### Brief
Return every line below exactly.

****************************************

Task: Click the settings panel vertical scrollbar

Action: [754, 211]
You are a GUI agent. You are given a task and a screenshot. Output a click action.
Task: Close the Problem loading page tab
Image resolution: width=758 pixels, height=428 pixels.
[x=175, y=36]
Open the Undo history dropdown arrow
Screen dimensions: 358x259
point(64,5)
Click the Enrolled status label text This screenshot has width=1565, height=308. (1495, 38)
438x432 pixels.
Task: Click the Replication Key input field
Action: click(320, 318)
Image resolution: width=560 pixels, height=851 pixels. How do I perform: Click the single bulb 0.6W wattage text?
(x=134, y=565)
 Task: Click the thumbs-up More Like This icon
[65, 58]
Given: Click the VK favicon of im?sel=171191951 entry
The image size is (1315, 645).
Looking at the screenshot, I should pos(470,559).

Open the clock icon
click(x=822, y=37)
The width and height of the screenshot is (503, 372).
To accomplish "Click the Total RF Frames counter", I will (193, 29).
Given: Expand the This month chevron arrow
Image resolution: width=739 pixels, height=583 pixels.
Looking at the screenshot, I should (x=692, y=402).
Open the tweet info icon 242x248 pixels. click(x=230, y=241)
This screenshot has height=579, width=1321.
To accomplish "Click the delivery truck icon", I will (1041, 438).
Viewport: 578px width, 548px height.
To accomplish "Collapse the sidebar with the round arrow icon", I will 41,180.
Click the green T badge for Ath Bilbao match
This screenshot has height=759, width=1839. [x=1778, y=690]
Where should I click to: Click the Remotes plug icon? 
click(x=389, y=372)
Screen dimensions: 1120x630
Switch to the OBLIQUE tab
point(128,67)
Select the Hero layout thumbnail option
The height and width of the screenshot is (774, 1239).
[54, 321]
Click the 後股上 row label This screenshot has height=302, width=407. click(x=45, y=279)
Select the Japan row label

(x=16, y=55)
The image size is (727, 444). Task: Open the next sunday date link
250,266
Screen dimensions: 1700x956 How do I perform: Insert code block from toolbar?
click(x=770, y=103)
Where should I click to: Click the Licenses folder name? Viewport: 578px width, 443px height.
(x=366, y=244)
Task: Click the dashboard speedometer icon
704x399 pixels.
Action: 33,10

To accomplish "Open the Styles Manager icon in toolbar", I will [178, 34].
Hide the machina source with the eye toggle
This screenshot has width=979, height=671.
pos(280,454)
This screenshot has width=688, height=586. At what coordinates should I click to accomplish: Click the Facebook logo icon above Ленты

****************************************

### Exercise output
Task: Click the settings panel vertical scrollbar

Action: [754, 211]
You are a GUI agent. You are given a task and a screenshot. Output a click action.
Task: Close the Problem loading page tab
Image resolution: width=758 pixels, height=428 pixels.
[x=175, y=36]
Open the Undo history dropdown arrow
Screen dimensions: 358x259
point(64,5)
Click the Enrolled status label text This screenshot has width=1565, height=308. (1495, 38)
438x432 pixels.
Task: Click the Replication Key input field
Action: click(320, 318)
Image resolution: width=560 pixels, height=851 pixels. How do I perform: Click the single bulb 0.6W wattage text?
(x=134, y=565)
 Task: Click the thumbs-up More Like This icon
[65, 58]
Given: Click the VK favicon of im?sel=171191951 entry
The image size is (1315, 645).
Looking at the screenshot, I should pos(470,559).

Open the clock icon
click(x=822, y=37)
The width and height of the screenshot is (503, 372).
To accomplish "Click the Total RF Frames counter", I will (193, 29).
Given: Expand the This month chevron arrow
Image resolution: width=739 pixels, height=583 pixels.
Looking at the screenshot, I should (x=692, y=402).
Open the tweet info icon 242x248 pixels. click(x=230, y=241)
This screenshot has height=579, width=1321.
To accomplish "Click the delivery truck icon", I will (1041, 438).
Viewport: 578px width, 548px height.
To accomplish "Collapse the sidebar with the round arrow icon", I will 41,180.
Click the green T badge for Ath Bilbao match
This screenshot has height=759, width=1839. [x=1778, y=690]
Where should I click to: Click the Remotes plug icon? 
click(x=389, y=372)
Screen dimensions: 1120x630
Switch to the OBLIQUE tab
point(128,67)
Select the Hero layout thumbnail option
The height and width of the screenshot is (774, 1239).
[54, 321]
Click the 後股上 row label This screenshot has height=302, width=407. click(x=45, y=279)
Select the Japan row label

(x=16, y=55)
The image size is (727, 444). Task: Open the next sunday date link
250,266
Screen dimensions: 1700x956 How do I perform: Insert code block from toolbar?
click(x=770, y=103)
Where should I click to: Click the Licenses folder name? Viewport: 578px width, 443px height.
(x=366, y=244)
Task: Click the dashboard speedometer icon
704x399 pixels.
Action: 33,10

To accomplish "Open the Styles Manager icon in toolbar", I will [178, 34].
Hide the machina source with the eye toggle
This screenshot has width=979, height=671.
pos(280,454)
This screenshot has width=688, height=586. At what coordinates should I click to accomplish: Click the Facebook logo icon above Ленты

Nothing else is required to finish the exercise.